■ **GIVEN PROBLEM**
Convert the portion of the items below that opens with the line containing "Given: Select the Control tab" and closes with the line containing "click(136, 580)" into a Markdown table with the columns Row and Line. Number each line in order and omit blank lines.

■ **EXTRACTED MATERIAL**
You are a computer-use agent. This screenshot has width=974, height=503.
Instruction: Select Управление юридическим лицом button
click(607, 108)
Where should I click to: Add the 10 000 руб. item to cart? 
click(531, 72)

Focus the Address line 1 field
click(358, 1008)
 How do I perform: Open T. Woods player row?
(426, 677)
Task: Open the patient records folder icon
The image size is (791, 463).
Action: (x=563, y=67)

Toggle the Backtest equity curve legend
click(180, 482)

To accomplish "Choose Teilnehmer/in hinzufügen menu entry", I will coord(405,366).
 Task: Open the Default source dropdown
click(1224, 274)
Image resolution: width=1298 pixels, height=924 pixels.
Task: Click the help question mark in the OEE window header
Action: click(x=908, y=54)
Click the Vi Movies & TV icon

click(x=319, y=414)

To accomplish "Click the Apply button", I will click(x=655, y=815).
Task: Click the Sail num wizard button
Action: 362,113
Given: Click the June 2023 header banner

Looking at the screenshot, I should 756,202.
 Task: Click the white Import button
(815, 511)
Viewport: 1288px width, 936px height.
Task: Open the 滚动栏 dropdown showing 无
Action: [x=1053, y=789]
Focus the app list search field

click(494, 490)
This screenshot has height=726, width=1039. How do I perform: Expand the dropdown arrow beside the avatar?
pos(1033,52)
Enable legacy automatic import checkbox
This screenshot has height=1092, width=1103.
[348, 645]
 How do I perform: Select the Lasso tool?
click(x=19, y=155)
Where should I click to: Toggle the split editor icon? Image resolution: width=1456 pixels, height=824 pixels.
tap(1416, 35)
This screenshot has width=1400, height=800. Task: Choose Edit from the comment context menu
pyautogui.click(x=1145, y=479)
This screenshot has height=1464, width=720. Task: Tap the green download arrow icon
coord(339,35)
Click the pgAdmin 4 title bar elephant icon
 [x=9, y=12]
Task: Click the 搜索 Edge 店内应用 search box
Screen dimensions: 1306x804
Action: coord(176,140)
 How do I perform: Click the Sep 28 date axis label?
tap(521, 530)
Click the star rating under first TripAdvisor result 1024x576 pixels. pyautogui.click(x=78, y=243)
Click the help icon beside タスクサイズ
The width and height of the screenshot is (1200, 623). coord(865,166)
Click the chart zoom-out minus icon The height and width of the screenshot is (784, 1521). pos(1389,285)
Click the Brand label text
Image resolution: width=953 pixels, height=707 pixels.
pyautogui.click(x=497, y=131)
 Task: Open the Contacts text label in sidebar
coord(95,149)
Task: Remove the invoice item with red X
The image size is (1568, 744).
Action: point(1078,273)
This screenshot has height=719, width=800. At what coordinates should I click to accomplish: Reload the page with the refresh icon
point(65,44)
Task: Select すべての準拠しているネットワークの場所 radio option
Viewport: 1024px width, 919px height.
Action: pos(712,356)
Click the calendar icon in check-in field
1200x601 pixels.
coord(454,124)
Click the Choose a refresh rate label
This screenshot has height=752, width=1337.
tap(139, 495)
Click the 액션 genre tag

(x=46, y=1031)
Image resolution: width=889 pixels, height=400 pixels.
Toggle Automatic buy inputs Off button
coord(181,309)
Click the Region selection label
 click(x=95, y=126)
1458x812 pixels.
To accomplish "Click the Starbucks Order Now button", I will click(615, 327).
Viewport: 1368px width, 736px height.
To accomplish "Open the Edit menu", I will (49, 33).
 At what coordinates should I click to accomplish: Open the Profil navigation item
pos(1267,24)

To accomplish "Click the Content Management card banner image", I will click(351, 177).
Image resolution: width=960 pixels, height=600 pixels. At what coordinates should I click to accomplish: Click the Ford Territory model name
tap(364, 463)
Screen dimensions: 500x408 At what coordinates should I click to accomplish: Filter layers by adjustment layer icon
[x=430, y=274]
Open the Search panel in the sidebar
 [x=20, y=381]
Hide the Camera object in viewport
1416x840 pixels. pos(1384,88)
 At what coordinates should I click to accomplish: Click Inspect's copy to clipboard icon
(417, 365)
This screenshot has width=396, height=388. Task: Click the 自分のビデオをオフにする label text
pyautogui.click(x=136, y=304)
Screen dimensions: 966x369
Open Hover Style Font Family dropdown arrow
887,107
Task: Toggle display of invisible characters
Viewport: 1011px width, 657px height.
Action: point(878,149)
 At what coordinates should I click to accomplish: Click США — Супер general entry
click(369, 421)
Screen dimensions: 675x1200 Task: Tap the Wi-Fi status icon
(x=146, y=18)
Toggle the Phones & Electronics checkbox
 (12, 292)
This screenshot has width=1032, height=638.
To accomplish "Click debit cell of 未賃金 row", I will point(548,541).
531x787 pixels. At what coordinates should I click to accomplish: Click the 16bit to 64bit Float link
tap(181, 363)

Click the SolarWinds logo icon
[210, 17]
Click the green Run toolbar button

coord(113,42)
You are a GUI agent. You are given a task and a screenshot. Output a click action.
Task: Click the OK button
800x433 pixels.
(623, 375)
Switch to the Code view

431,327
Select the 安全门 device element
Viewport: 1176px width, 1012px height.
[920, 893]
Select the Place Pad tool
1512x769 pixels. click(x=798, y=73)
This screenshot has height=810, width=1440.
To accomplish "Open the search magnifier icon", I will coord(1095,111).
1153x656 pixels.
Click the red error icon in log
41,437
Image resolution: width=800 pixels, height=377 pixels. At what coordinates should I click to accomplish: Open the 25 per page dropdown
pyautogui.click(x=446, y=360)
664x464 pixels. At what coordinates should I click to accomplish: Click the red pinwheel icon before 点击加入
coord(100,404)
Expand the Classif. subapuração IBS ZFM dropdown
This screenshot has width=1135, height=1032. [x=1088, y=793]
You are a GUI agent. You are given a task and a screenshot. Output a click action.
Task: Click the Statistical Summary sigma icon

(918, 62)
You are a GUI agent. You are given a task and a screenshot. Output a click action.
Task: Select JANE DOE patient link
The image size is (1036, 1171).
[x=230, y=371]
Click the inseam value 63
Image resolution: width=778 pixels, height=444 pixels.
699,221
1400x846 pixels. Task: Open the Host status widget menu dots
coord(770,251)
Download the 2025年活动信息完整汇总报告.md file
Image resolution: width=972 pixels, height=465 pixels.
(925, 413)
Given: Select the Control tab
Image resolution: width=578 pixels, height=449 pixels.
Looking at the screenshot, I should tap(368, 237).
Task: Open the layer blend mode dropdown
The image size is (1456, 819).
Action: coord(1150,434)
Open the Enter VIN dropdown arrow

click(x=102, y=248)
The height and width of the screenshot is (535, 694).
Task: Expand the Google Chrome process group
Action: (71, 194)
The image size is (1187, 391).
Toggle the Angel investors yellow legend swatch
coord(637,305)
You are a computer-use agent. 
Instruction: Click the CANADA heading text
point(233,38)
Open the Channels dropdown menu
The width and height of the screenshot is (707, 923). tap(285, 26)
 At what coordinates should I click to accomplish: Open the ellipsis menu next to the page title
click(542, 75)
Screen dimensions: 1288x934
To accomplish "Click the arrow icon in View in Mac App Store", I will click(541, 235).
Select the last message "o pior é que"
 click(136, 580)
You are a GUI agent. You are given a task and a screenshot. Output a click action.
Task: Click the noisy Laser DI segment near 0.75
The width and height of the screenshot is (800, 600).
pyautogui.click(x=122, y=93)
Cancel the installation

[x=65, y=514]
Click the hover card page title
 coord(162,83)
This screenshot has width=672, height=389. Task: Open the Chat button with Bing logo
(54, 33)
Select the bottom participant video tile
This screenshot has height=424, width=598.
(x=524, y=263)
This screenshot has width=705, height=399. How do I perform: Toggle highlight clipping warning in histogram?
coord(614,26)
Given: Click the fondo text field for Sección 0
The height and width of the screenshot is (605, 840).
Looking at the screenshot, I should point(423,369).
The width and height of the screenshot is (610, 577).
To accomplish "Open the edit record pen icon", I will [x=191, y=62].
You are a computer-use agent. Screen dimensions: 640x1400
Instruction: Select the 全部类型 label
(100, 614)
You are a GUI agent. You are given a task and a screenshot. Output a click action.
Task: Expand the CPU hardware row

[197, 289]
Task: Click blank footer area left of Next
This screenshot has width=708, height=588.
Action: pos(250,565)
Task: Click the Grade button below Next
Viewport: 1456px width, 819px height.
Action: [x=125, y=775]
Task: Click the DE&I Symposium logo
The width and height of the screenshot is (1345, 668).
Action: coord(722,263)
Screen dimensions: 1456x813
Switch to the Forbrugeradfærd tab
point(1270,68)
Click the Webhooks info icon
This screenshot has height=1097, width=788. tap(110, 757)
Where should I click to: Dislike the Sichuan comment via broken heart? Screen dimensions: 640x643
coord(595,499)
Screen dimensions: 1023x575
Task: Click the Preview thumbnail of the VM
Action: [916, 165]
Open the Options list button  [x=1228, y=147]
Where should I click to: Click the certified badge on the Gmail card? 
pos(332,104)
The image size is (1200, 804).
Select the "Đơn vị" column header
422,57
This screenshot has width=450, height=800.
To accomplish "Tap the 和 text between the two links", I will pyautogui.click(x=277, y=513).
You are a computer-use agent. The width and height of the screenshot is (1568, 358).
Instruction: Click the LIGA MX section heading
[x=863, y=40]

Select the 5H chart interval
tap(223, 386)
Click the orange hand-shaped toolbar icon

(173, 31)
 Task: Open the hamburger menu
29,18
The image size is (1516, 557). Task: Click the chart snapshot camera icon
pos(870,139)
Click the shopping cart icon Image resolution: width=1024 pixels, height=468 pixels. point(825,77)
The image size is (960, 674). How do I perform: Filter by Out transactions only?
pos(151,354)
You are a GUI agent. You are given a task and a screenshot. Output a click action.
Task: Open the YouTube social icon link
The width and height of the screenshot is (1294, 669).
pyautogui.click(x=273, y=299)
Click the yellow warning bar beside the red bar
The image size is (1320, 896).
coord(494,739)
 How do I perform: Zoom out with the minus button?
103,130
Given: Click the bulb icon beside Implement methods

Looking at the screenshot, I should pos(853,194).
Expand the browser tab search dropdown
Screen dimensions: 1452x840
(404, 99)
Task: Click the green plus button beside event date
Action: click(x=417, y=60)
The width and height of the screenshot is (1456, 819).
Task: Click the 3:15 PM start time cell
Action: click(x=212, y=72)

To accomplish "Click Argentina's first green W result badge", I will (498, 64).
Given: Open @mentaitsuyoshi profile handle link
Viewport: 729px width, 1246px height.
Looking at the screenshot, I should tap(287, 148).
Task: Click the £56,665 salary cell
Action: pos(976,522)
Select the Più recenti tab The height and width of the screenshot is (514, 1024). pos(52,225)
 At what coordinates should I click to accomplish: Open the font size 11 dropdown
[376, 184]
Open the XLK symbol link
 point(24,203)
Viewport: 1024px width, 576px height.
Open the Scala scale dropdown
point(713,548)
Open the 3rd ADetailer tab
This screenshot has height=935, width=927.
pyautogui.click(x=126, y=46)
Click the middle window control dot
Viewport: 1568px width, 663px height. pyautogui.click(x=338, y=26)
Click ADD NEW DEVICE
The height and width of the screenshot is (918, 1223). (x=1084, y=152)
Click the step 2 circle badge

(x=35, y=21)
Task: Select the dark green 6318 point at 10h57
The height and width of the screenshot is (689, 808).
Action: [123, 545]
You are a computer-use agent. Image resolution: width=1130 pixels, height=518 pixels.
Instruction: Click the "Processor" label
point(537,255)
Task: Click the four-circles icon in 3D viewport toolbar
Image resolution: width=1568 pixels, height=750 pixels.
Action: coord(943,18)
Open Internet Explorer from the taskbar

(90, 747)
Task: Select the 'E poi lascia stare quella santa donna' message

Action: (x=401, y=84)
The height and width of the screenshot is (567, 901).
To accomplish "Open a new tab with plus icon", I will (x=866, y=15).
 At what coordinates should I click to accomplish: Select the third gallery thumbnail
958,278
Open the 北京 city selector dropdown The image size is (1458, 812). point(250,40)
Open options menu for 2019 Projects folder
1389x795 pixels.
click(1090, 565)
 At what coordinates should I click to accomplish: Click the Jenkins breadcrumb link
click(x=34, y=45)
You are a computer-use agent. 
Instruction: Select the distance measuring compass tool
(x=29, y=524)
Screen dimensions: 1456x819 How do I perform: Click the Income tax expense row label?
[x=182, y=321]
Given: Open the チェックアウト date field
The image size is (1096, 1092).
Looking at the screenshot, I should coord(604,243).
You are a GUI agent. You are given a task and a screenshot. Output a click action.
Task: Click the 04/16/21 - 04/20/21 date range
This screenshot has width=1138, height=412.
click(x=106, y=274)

■ **CORRECT RESPONSE**
| Row | Line |
|---|---|
| 1 | Given: Select the Control tab |
| 2 | Image resolution: width=578 pixels, height=449 pixels. |
| 3 | Looking at the screenshot, I should tap(368, 237). |
| 4 | Task: Open the layer blend mode dropdown |
| 5 | The image size is (1456, 819). |
| 6 | Action: coord(1150,434) |
| 7 | Open the Enter VIN dropdown arrow |
| 8 | click(x=102, y=248) |
| 9 | The height and width of the screenshot is (535, 694). |
| 10 | Task: Expand the Google Chrome process group |
| 11 | Action: (71, 194) |
| 12 | The image size is (1187, 391). |
| 13 | Toggle the Angel investors yellow legend swatch |
| 14 | coord(637,305) |
| 15 | You are a computer-use agent.  |
| 16 | Instruction: Click the CANADA heading text |
| 17 | point(233,38) |
| 18 | Open the Channels dropdown menu |
| 19 | The width and height of the screenshot is (707, 923). tap(285, 26) |
| 20 |  At what coordinates should I click to accomplish: Open the ellipsis menu next to the page title |
| 21 | click(542, 75) |
| 22 | Screen dimensions: 1288x934 |
| 23 | To accomplish "Click the arrow icon in View in Mac App Store", I will click(541, 235). |
| 24 | Select the last message "o pior é que" |
| 25 |  click(136, 580) |